Genuine Northwest, Summer Edition 2022

Check out these unique destinations that reflect the genuine character of our region.

(Visit Beloit photo)

Beckman Mill

11600 S. County Road H, Beloit, (608) 751-1551,

Beckman Mill County Park, located 6 miles west of Beloit, is a beautiful oasis on its own, boasting 50 acres of nature trails, picnic areas, lush greenery and a peaceful pond with a footbridge and fish ladder. The fact that the park surrounds an authentically restored 1868 grist mill makes it even more incredible.

Originally built just after the Civil War, the mill was deeded to the Beckmann family, whose patriarch, Carl Ferdinand August Beckmann, had previously run mills in southern Wisconsin. The mill quickly became a gathering place for the community, who would take advantage of the nearby pond for swimming and fishing. The mill even served as a post office for a time, run by Beckmann’s son, Henry, whose postmasters’ certificate still hangs on a wall.

After falling into disrepair, the mill was added to the National Register of Historic Places in 1977 and restored to its former glory by the Friends of Beckman Mill, formed in 1990. It now serves as a window to the region’s history and is open to the public on weekends, from May to October. Events to commemorate the 30th anniversary of the Friends of Beckman Mill, originally slated for 2020, will be held throughout the year.

Hours: Sat.-Sun. 1-4 p.m. (May to October).

(Discover Dixon photo)

Reagan Peace Park

E. Second St. and Galena Ave., Dixon, Ill.

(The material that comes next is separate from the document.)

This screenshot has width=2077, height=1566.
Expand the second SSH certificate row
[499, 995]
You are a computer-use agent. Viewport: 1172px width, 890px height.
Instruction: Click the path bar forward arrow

“Mr. Gorbachev, tear down this wall.”

Those words, spoken by President Ronald Reagan on June 12, 1987, in front of the Berlin Wall, have gone down in history as one of the most powerful quotes spoken by an American president abroad. They also proved to be prophetic since the wall did come down two years later.

Visitors to Reagan Peace Park, located at a busy intersection in Reagan’s childhood hometown of Dixon, Ill., can read those same words on a plaque posted on a replica of a portion of the Berlin Wall.

Reagan, who was born in nearby Tampico, Ill., moved to Dixon with his family at the age of 9 and lived there until he was 22. He returned to the city on several occasions when he was a celebrated Hollywood actor, Governor of California and American President. The home where Reagan lived from ages 9 to 13 was made a National Historic Landmark in 2002 and the street where it sits, formerly S. Hennepin Ave., is now known as Reagan Way.

The peace park’s Berlin Wall replica, along with a 20-foot marble sculpture called “Wings of Peace and Freedom,” were donated to the city of Dixon by Bulgarian-born artist Nick Tanev and sit as a reminder of this city’s native hero.

(Greater Freeport Association photo)

Lincoln-Douglas Debate Square

114 E. Douglas St., Freeport

During the summer of 1858, Democrat Senator Stephen A. Douglas traveled more than 4,000 miles around Illinois to take part in seven debates against his upstart Republican opponent, Abraham Lincoln.

The second of these debates took place in Freeport. It was here, in front of a crowd of 15,000, that Lincoln, who lost the senatorial campaign against Douglas, gained national recognition for his anti-slavery views, setting up his presidential win two years later. During the debate, Douglas proclaimed what would be known as the Freeport Doctrine, a statement about slavery and states’ rights that would alienate him from his southern supporters and fragment support within his party.

Freeport has commemorated the second debate in a few ways. The local cinema, known as the Lindo Theatre, is a portmanteau, combining the surnames of the famous debaters. The site of the debate is marked with two life-sized statues of the debaters, Douglas standing in mid-speech while Lincoln, seated with his stovepipe hat beside him, listens. Several plaques lead to the monument, explaining the significance of the debate. One of the plaques, erected by the Freeport Women’s Club in 1902, was dedicated by then-president Theodore Roosevelt.